Print exactly the lines from the one that contains "Task: Like Funfun She's comment" through the final line of the entries below, both included, and nothing else; omit the pictures.

########################################

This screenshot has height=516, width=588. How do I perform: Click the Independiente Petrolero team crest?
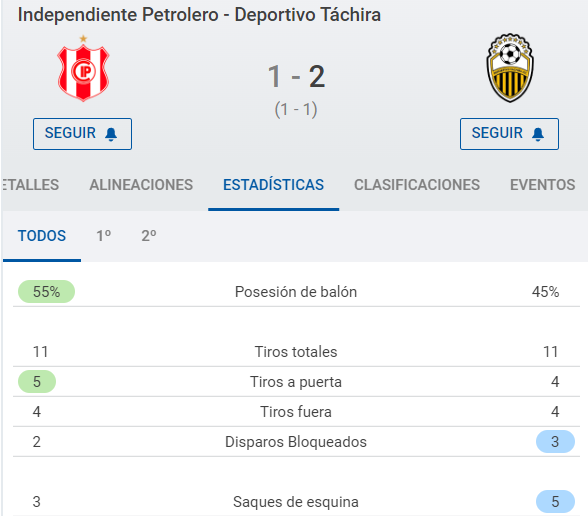tap(83, 69)
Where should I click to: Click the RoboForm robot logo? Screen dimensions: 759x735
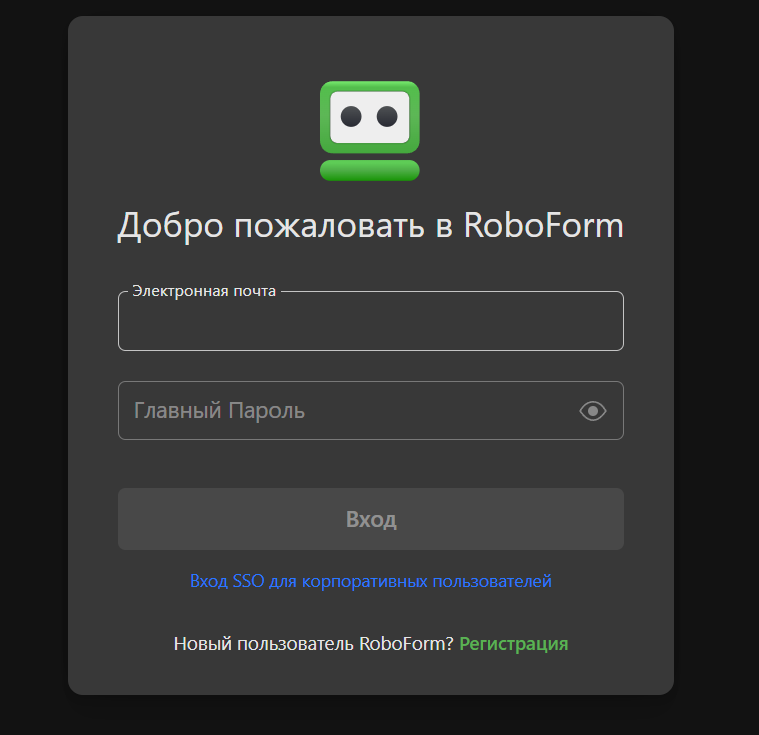click(x=369, y=130)

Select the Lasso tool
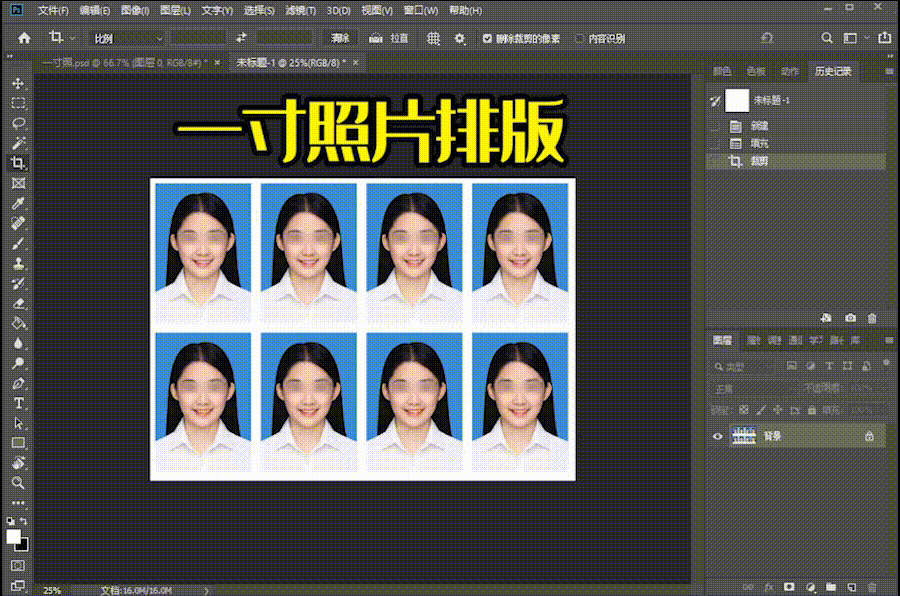coord(18,123)
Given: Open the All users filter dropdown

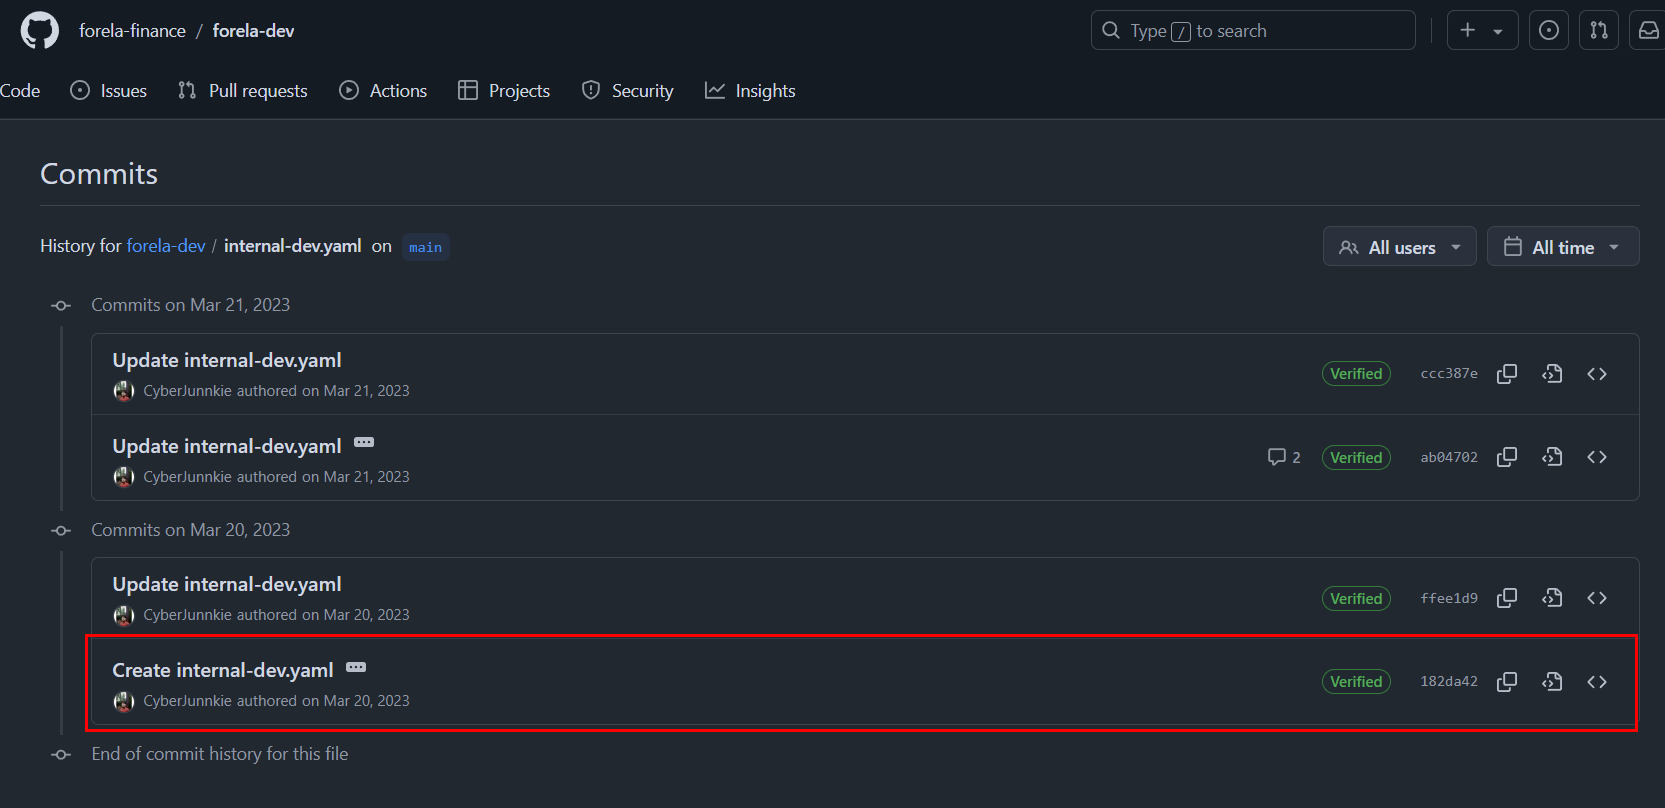Looking at the screenshot, I should [x=1399, y=247].
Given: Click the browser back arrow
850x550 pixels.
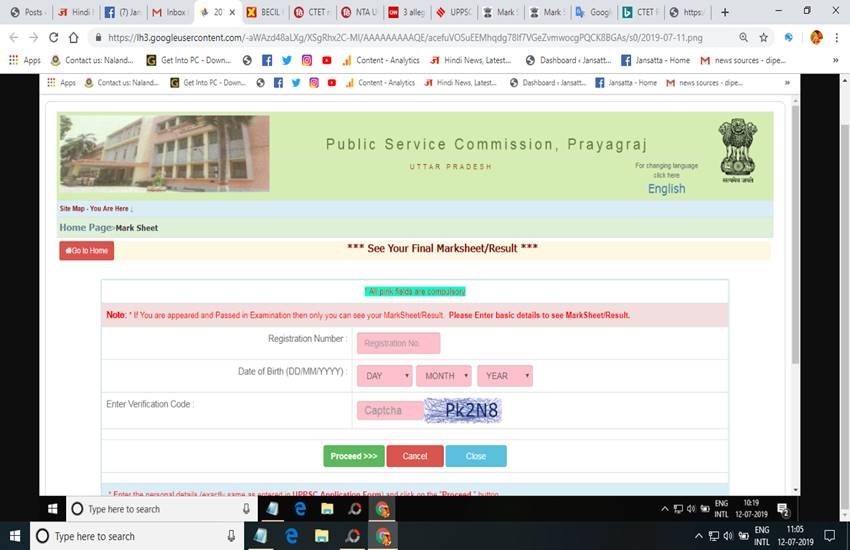Looking at the screenshot, I should click(13, 37).
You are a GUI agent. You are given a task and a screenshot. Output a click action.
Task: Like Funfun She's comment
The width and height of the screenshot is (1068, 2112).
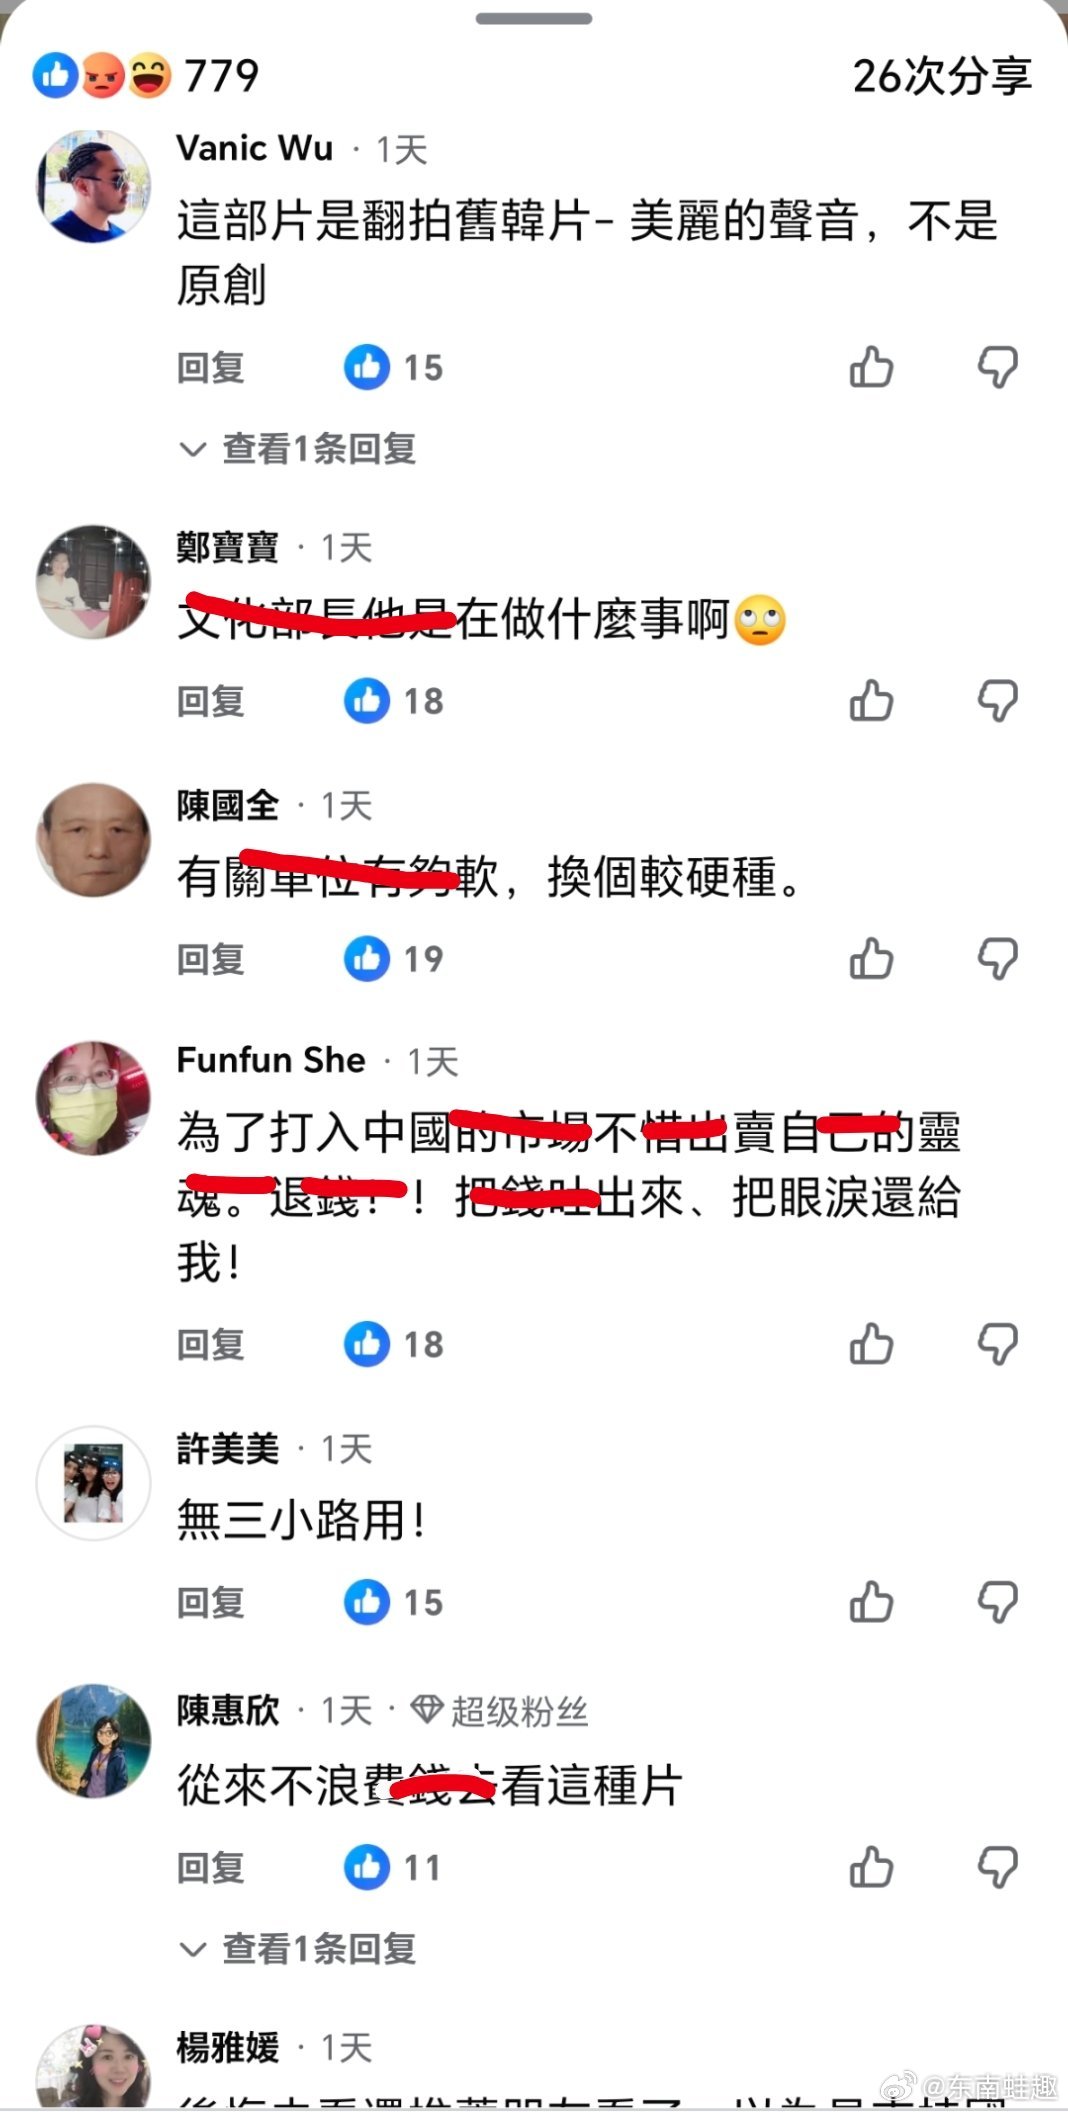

########################################

Solution to this problem:
Task: Like Funfun She's comment
The width and height of the screenshot is (1068, 2112).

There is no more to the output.